Imred_Gemu · November 15, 2023, 12:20am

I know the obvious answer to this is probably that there are just too many layers of jank, and it’s even worse than the title. I’m running PyTorch from the rocm/pytorch Docker container. I’m starting the container by running:

docker run -it --network=host --device=/dev/kfd --device=/dev/dri --group-add=video --ipc=host --cap-add=SYS_PTRACE --security-opt seccomp=unconfined --shm-size 8G -v /home/username/dockerx:/dockerx -w /dockerx rocm/pytorch

Specifically I’m trying to run ExLlamaV2, but the problem occurs even running simple tools like test-pytorch-gpu.
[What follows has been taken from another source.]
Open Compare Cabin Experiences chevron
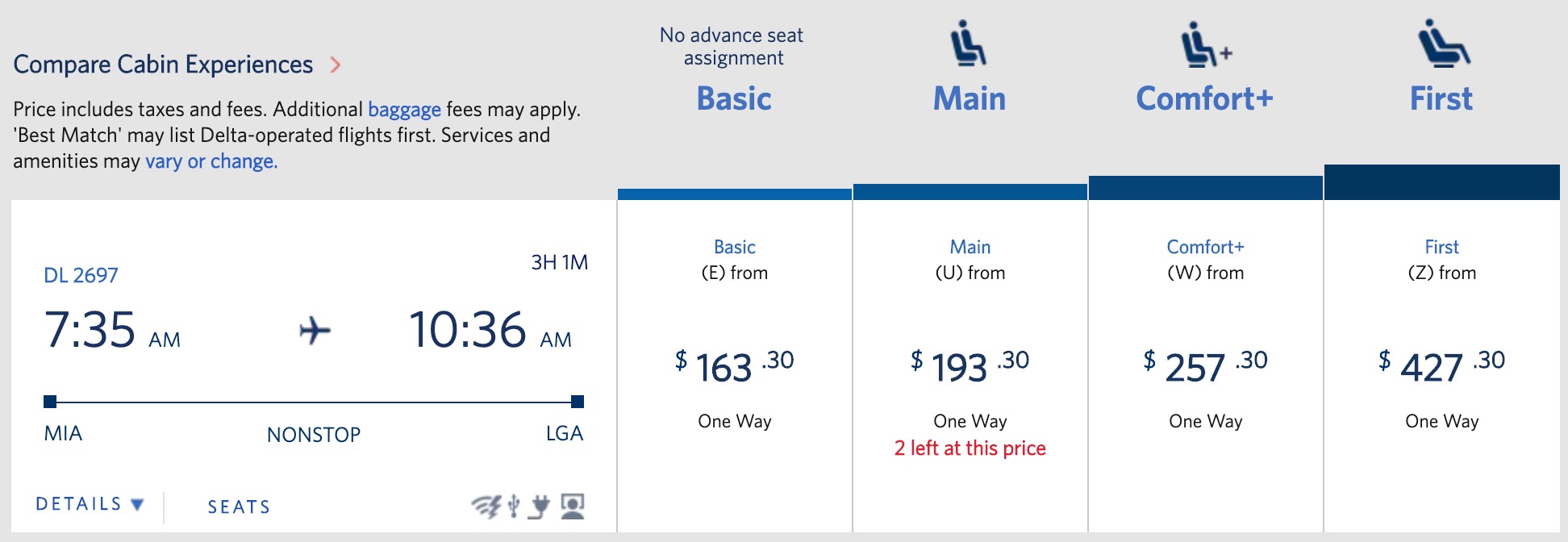This screenshot has width=1568, height=542. click(x=336, y=65)
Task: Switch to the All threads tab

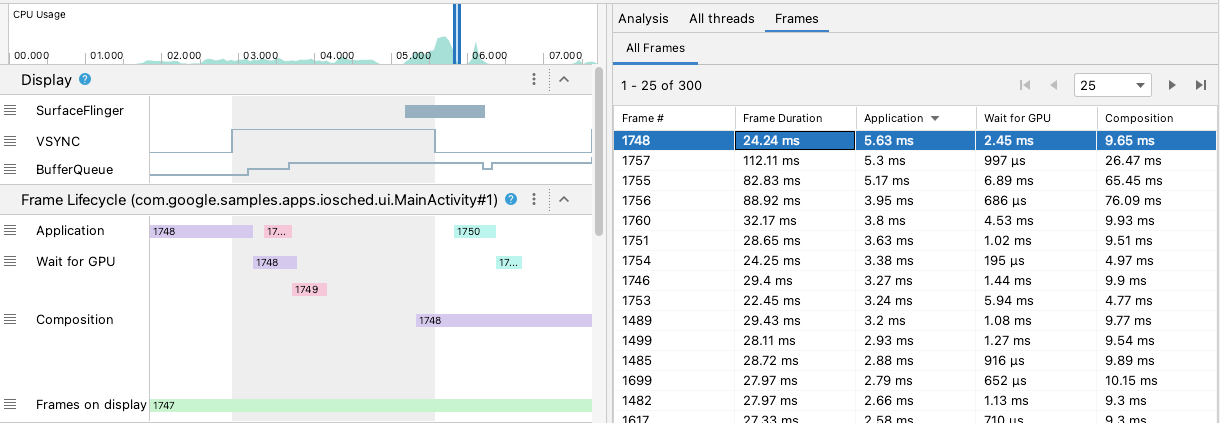Action: pos(722,18)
Various function calls fail with a runtime error and always the frustratingly unhelpful error:

HIP error: the operation cannot be performed in the present state

I’ve tried this running on multiple distros, including a fresh Ubuntu 23.04 with just ROCm kernel modules and Docker installed and loading correctly. These systems are running on Libvirt/QEMU on KVM, with the GPU accessible through PCIe passthrough. My GPU is an RX 6800 XT, which according to ROCm’s documentation isn’t officially supported apparently, but ROCm seems to load normally in spite of this, though possibly with missing functionality? Probably not helping things, I’m working on a laptop with no internal GPU, the 6800 is connected via a Thunderbolt 4 eGPU case. I just need this working for testing purposes, so I’m open to suggestions even if they would sacrifice performance. At the very least I’m hoping for some help debugging this to find exactly what the problem is. If it is just the case that it’s not possible to run on my setup at all, I would like to confirm that.